The most intriguing thing about the Isle of Skye is its attached, albeit by a bridge, to the island which I call home. Nowhere else within the UK has the same ancient; almost mythical feel about it. I visited the island a few weeks ago with my old pal Jamie. We parked Storm (07 Citreon Relay 2.2 HDI 100 L1h1 medium panel van) in the large lay by just after Kilamarie. The destination was Camasunary Bothy, a 3 mile hike over a small hill.
The hike took me and Jamie around an hour and a half, mainly due to our severe fatness and all round general poor health. It is an absolute cracker of a walk, for such a small hike it really is staggeringly beautiful. Of course, we were both armed with sea fishing rods. After cresting the hill and walking down to Camsunary we stopped to recover our breath on some rocks by the sea.Almost immediately upon our arrival small fish were jumping just yards out from the rocks upon which we were perched. I eagerly tackled up a spinning outfit and got stuck in, then the darndest thing happened….
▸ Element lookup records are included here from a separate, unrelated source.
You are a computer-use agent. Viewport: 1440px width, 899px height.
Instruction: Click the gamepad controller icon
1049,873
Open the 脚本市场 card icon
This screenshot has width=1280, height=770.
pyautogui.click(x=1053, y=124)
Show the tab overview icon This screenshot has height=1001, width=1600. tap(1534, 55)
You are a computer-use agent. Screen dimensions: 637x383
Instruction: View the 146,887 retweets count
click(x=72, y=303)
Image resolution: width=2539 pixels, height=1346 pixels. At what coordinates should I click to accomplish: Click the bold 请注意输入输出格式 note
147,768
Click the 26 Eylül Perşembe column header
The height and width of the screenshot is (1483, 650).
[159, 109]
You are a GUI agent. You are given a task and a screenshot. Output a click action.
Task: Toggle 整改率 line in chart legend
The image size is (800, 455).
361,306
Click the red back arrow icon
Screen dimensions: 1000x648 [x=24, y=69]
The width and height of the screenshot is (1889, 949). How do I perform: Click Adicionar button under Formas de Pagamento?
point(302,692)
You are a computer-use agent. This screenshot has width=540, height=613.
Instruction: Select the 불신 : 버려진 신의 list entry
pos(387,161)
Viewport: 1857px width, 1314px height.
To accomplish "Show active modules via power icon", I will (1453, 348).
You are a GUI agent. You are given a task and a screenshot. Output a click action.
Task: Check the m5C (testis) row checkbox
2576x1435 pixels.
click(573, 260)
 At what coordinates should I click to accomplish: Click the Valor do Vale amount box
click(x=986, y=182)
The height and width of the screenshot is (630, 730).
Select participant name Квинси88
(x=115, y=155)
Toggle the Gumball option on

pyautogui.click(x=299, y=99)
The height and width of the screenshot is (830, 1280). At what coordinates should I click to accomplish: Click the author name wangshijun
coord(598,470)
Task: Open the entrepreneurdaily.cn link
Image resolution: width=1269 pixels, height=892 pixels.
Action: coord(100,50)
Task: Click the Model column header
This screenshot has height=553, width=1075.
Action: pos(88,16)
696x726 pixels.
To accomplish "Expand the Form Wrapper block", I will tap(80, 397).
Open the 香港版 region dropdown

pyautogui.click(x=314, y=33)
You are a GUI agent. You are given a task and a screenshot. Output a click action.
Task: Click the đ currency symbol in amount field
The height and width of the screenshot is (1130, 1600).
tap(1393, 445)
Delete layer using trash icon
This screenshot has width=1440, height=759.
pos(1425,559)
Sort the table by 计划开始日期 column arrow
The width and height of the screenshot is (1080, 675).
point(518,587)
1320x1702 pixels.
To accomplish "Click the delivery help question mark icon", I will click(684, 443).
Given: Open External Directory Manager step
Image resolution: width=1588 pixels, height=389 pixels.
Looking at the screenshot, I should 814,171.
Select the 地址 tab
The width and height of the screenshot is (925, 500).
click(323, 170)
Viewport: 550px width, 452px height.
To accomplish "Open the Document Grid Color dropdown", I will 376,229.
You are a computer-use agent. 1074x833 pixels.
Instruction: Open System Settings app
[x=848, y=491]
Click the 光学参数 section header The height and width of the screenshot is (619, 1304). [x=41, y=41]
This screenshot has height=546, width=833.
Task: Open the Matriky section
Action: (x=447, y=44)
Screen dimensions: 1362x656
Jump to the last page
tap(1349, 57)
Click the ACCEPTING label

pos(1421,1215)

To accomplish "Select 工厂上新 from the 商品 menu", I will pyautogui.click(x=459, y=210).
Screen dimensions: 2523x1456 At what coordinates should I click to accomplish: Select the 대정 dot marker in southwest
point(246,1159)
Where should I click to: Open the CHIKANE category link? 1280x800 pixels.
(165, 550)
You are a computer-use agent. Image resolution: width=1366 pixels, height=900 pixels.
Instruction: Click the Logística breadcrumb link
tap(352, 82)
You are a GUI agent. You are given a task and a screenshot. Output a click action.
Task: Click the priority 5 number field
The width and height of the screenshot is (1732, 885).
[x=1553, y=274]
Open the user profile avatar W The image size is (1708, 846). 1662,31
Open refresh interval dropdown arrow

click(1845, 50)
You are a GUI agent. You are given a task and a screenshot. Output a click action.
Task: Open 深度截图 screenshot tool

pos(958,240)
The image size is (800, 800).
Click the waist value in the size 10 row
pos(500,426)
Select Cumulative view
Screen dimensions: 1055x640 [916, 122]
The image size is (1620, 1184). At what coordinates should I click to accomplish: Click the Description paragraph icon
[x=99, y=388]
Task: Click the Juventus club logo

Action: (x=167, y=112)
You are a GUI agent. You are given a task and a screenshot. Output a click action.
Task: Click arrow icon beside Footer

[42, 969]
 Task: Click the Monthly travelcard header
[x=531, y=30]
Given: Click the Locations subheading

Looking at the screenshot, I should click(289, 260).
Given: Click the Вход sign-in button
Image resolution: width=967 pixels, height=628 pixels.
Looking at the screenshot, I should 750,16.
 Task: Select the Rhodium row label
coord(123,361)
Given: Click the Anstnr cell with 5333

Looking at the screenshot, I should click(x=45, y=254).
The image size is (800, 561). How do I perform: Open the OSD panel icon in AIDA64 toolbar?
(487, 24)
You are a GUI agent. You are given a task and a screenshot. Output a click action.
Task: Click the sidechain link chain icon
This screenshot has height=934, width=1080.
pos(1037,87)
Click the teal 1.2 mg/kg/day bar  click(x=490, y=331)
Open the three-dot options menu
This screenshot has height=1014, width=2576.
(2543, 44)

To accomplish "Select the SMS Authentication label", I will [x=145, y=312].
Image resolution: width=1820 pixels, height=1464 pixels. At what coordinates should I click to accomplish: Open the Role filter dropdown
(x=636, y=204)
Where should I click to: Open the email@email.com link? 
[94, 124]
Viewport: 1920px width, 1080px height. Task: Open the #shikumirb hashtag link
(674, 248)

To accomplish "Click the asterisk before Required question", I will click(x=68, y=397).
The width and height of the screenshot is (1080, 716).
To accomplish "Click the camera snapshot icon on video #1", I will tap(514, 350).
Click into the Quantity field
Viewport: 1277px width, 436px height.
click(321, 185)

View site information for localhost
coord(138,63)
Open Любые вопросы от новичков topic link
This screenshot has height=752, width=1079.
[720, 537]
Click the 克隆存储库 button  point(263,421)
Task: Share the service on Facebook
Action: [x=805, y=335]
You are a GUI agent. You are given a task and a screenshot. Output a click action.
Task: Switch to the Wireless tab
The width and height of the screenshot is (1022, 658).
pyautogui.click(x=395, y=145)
An entire family, two adults, 3 kids and dog emerged, in the sea, from around the headland to my left, swimming frantically with a rather large log in tow, all supported by a couple of buoys. Straight through my swim. Now, bear in mind, this isn’t an inner city park lake full of people and dogs, I had driven for 14 hours, to one of the remote parts of the country where you don’t expect to see anyone for miles and 5 minutes after arrival, two generations of an entire bloody family with pets swan through my swim.
It turns out that the offending family live in the house of Camasunary, which it just so happens has no access via road and the only way to get wood for heating is to swim it around from Elgor. To think I get pissed off when I have to put my beer down and walk 3 metres to the heating programmer in my house to pop the heating on. Despite killing my swim, the family seemed really nice and I take my hat off to them for their efforts, although I do think really you should only do that once and then invest in a boat.
The fishing eventually recovered and despite having 5 takes in 5 casts I couldn’t get a fish to stick. Probably need to sharpen a few of the hooks on my old lures to be honest. It must be noted that throughout my short session there were sea trout jumping everywhere. I would love to come back with a fly rod and some waders, but I most certainly would not like to do the walk again especially carrying my knackered old waders.
After fishing, we retired to an already half full bothy. The Camasunary Bothy comprises of 5 sleeping rooms and 2 lounges both with fires. One of the main rooms was already occupied by 3 Frenchman, a German, and a guitar playing Czech. Naturally, we opted for the empty room. After a long day we got our Trangia’s out and started rustling up some dinner. Whilst Jamie cooked up some Pasta N Sauces, on the menu for me (due to a logistical error back at Storm), was a delicious mix of mushroom soup, processed peas and rice. As I was polishing off my disgusting dinner, 4 merry Czech men walked through the door. After briefly sizing each up (always a wise move in a shared bothy to make sure your new roomies aren’t “murderer looking” types); we all tentatively started small talk. Soon, a can of Stella was offered to me which I readily accepted. This was a really kind act, I would certainly not carry beers over that hill and then give them away, willy nilly, to a fat Englishman, whom, I had just met in the middle of nowhere, especially one eating one of the weirdest dinners anyone has ever seen.
As the night progressed, slowly, more and more booze was produced and eagerly consumed. I contributed my vintage bottles of Aldi London Gin and Napoleon Brandy. These went down a treat, you would have thought they were bottles of Hennessy Cognac or a nice cold Taittinger. I suppose when your out in the wilds these little luxuries go a long way, just ask swimming log family.